Jane me regardait, impassible. Elle avait l’air de ne pas se soucier le moins du monde de ce que je lui racontais. Les coins de sa bouche délicate étaient cependant légèrement relevés et ses yeux brillaient d’une joie mauvaise. Elle me faisait face et la lumière de la lune éclairait son beau visage d’enfant innocent. Quelle tromperie que ce visage magnifique et pur ! Ses lèvres s’entrouvrirent et je vis ses dents. Elle souriait ! Un sourire plein de haine. Elle avait l’air de vouloir que je comprenne pourquoi elle était là. Je n’avais pas mesuré à quel point elle devait éprouver de plaisir à faire souffrir ses victimes. Si les circonstances avaient été autres, elle aurait sans doute pris son temps. Oh oui, elle aurait adoré me faire subir un véritable supplice. A cette idée, ma vision se brouilla. Etais-je en train de m’évanouir ? Une seconde, l’image de Jane disparut totalement, ainsi que celle de l’autre vampire, de la cabane… pour réapparaître aussitôt.
« Tu ne deviendras pas un vampire, dit-elle avec une moue sournoise, pas dans ton état... Plus jamais, en fait, ça je peux te le promettre. »
Soudain, je pris conscience de ce que ces mots avaient voulu signifier. Mon ventre était énorme. J’étais si lourde tout à coup ! Enceinte, indubitablement. Que se passait-il ? J’aurais juré que ce n’était pas le cas une seconde plus tôt, ni lors de notre longue marche dans les ténèbres de la forêt. N’y avais-je pas renoncé, pour être avec Edward ? Et Jake n’était-il pas… ?
Non. Ces pensées s’éloignaient de moi comme une illusion vite dissipée. J’avais décidé de rester humaine. Ma vie était avec Jacob. Je l’avais finalement choisi car j’avais compris que je devais suivre le cours normal de mon existence. J’avais quitté Edward et il m’avait laissée faire, comme il l’avait promis, mais le cœur brisé.

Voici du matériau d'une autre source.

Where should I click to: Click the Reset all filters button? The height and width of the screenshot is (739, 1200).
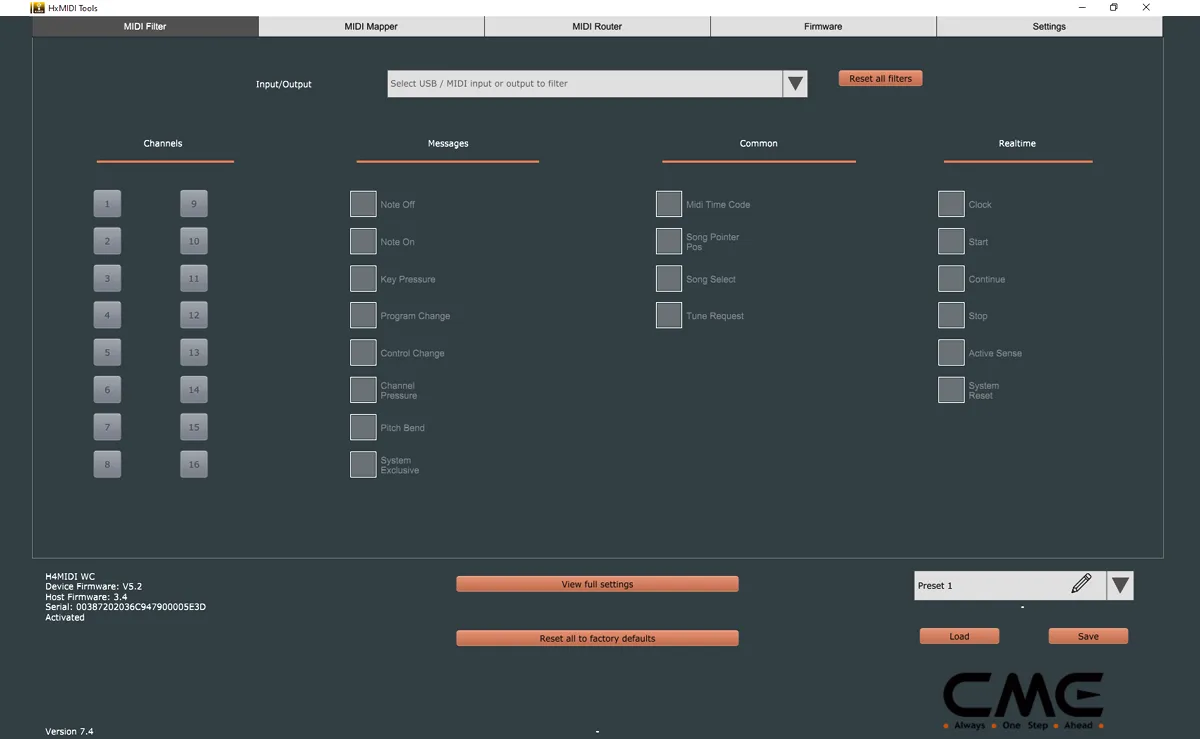tap(880, 77)
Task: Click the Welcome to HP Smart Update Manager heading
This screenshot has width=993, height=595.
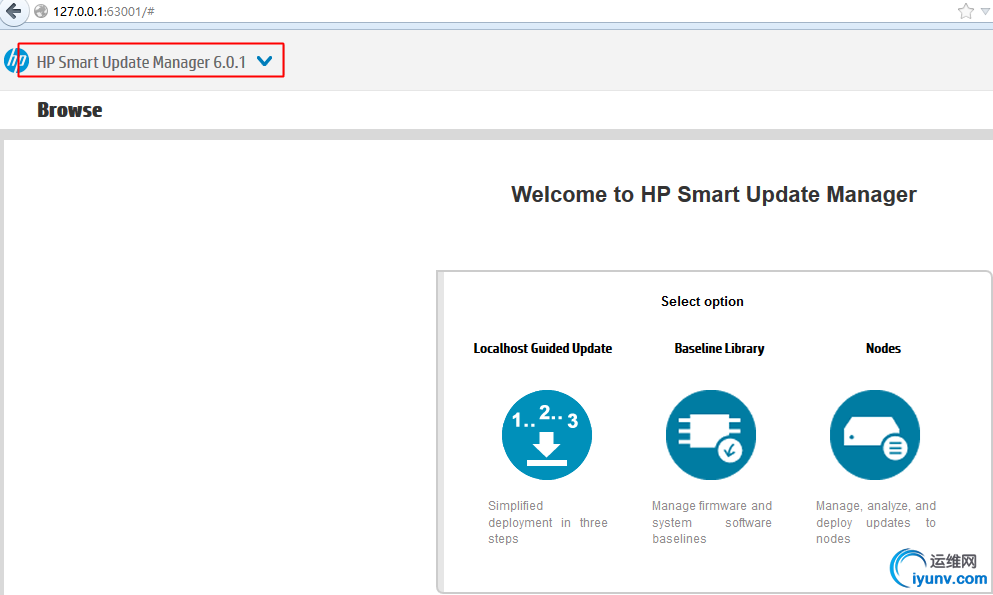Action: pos(713,194)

« Je ne serai jamais qu’une simple humaine, avais-je répondu dans un cri, j’ai épousé un Quileute, ils sont au courant de l’existence des vampires et gardent le secret. Vous n’entendrez plus jamais parler de moi, jusqu’à ma mort.
_ Les règles sont les règles. Les Volturi ne reviennent pas sur leurs décisions. Pour le moment, le Cullen a rompu son engagement, vous méritez tous les deux d’être punis. Mais… crois-tu que celui que ton sang a enchanté pourrait réellement accepter de te laisser disparaître un jour ? C’est parfaitement inconcevable. Moi je n’y crois pas. Un vampire ne peut pas renoncer à la sua cantante. »
Vraiment ? Pensait-elle qu’Edward irait contre son serment ?
« Alors… alors, si jamais c’est le cas, il vous tuera tous, soufflai-je, désespérée.
_ Tous ? Vraiment ?, elle rit, … ma pauvre petite, tu te fais des illusions. Les Cullen ont déjà trop fait parler d’eux. Il n’en faudrait pas beaucoup pour que nous décidions de les éliminer tous. En fait, ce serait une bonne chose : sans ce clan dénaturé de l’ouest, nous aurions enfin la paix. De plus, l’exemple nous permettrait de réaffirmer notre puissance et notre volonté de maintenir l’ordre dans le monde des vampires. C’est une opportunité que les Volturi ne pourront que considérer à leur avantage, j’en suis convaincue. Une longue paix à venir vaut bien quelques dons perdus... »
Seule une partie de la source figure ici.